** TASK BRIEF **
Print exactly what appears from the line containing "The height and" through the final line of the data below, pictures excluded.

** EXCERPTED RECORDS **
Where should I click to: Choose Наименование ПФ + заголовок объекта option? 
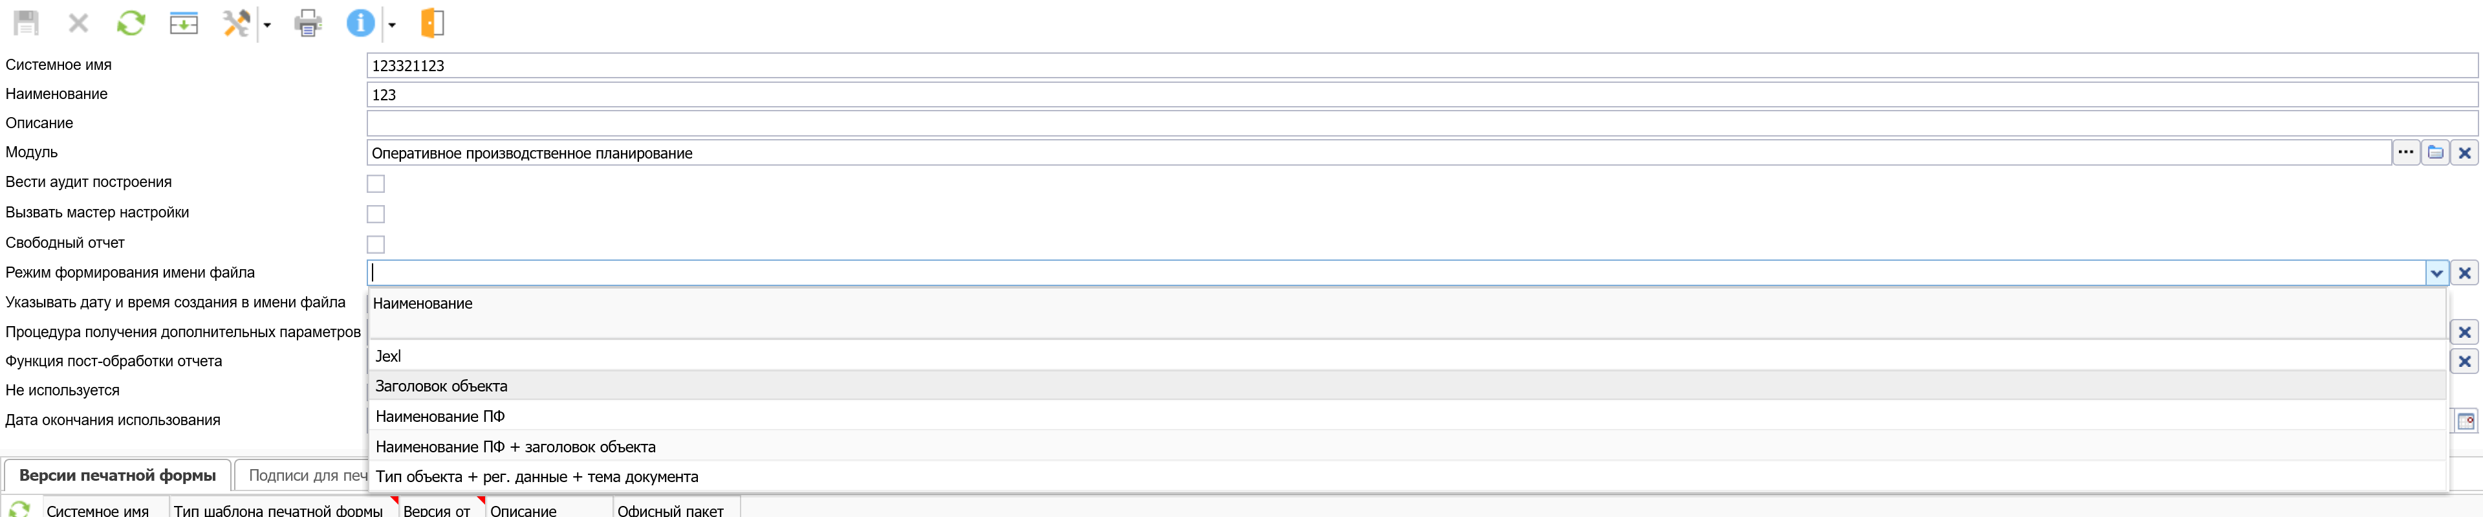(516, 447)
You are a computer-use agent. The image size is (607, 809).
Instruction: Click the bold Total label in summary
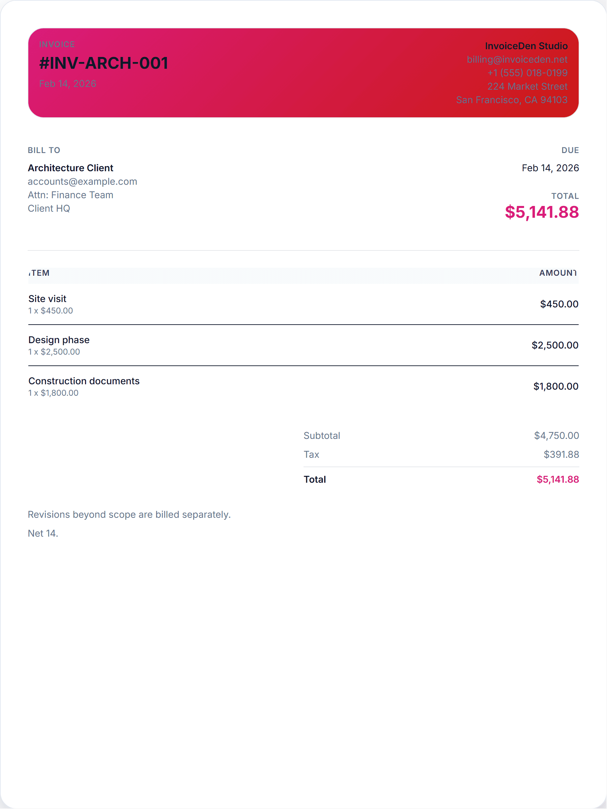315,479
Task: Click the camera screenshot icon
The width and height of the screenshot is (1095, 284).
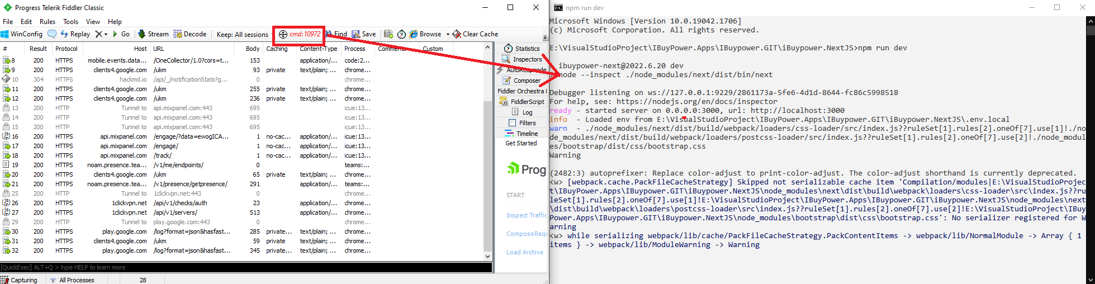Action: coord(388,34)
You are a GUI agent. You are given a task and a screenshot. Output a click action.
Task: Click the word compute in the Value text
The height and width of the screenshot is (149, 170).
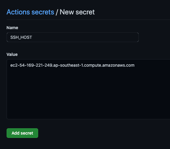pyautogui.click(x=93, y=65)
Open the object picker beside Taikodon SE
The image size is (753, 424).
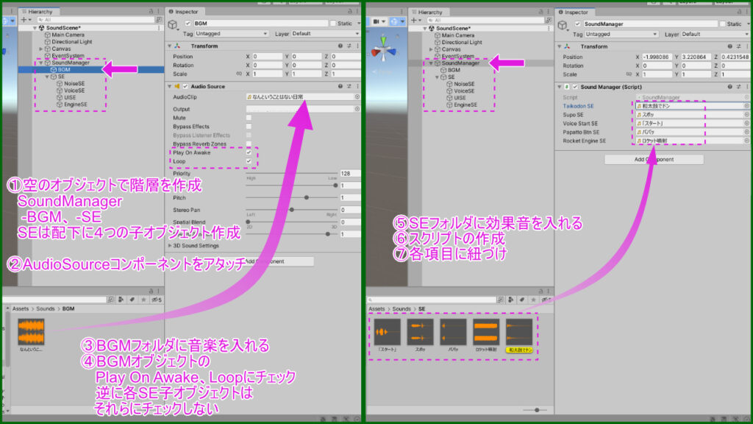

** SOLUTION **
The height and width of the screenshot is (149, 170).
pyautogui.click(x=93, y=65)
Open the object picker beside Taikodon SE
The image size is (753, 424).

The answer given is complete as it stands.